CREATE EXTENSION btree_gist;

You can delve into how they work in this blog post that explains the topic really well!

TS-Ranges

A ts-range or Timestamp Range is a kind of Range datatype in Postgres. This datatype will create a "range" (surprise!) between the 2 dates passed.

SELECT tsrange('2020-01-01', '2020-01-02');

                    tsrange                    
-----------------------------------------------
 ["2020-01-01 00:00:00","2020-01-02 00:00:00")
(1 row)

If curious about what the [ ) on the range means, you can look at Postgres' official documentation about ranges.

tsranges doesn't have a timezone by default. If you want to include the timezone in your ranges you can use the tszrange datatype.

Exclusion operators

Indexes are widely used to speed things up and for uniqueness. However, do you know that you can use indexes to define additional constraints? For example, scheduling constraints. As I mentioned earlier, you can determine if 2 pieces of data overlap using GiST indexes. What we'll be doing is to use that in our favor!
Exclusion operators are easy to define, you just state you want to use them:

CREATE TABLE reservations (
  room_id int,
  from_to tsrange,
  EXCLUDE USING GiST (room_id with =, from_to with &&)
);

Basically, what we're saying is: "hey Postgres, create an exclusion rule for this table. And, when adding new elements use the = operator to compare room_ids and use && (overlap) operator to compare the from_to tsrange."

Now that we have the table created, It's time to test!!

  • Create the test table we're going to use (in case you didn't)
CREATE TABLE reservations (
  room_id int,
  from_to tsrange,
  EXCLUDE USING GiST (room_id with =, from_to with &&)
);
  • Let's book some rooms!
INSERT INTO reservations VALUES (1, '["2020-01-01", "2020-01-10"]');
INSERT INTO reservations VALUES (2, '["2020-01-01", "2020-01-15"]');
INSERT INTO reservations VALUES (3, '["2020-01-06", "2020-01-12"]');
  • Test our exclusion rule by inserting a reservation on a scheduled period. Visually, this is what we're trying to do when inserting the new schedule: Current schedule As you can see, the period in red overlaps with the current booked period, so it should fail. Let's try it!
INSERT INTO reservations VALUES (1, '["2020-01-06", "2020-01-15"]');

And what happens when we try to insert that scheduling?

ERROR:  conflicting key value violates exclusion constraint "reservations_room_id_from_to_excl"
DETAIL:  Key (room_id, from_to)=(1, ["2020-01-06 00:00:00","2020-01-15 00:00:00"]) conflicts with existing key (room_id, from_to)=(1, ["2020-01-01 00:00:00","2020-01-10 00:00:00"]).
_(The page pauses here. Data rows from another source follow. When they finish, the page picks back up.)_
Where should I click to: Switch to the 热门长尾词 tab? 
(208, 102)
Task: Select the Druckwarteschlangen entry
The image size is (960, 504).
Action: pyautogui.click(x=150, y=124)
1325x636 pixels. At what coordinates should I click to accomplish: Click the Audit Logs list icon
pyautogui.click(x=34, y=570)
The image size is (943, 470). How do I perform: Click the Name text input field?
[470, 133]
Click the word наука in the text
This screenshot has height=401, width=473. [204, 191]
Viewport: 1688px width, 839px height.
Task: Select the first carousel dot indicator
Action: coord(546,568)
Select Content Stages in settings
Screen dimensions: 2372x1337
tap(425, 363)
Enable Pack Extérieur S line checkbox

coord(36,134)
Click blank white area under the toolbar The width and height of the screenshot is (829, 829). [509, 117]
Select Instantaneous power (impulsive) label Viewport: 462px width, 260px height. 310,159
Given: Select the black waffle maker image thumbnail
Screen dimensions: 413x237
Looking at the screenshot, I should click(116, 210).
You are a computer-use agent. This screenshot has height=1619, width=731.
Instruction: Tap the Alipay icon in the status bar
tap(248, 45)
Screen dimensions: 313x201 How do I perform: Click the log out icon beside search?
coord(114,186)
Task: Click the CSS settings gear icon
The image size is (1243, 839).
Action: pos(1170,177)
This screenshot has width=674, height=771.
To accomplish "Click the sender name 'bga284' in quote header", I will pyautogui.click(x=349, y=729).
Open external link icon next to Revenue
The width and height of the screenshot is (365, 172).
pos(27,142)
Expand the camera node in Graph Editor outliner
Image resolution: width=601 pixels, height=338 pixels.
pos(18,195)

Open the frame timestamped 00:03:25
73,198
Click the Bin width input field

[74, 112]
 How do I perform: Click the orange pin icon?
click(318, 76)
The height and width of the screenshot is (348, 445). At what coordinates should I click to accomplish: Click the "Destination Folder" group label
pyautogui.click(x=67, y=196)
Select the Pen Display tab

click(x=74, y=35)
That means our implementation is correct! πŸŽ‰
Since we're using timestamps, you can be even more specific by specifying minutes, seconds and so on and Postgres will also take care of them!

I hope you learned something new! And, if you already knew about those features but didn't know you could use them for this, there you have it!

Hope you liked the post, bye!

Disclaimer: this may not work for all the scenarios.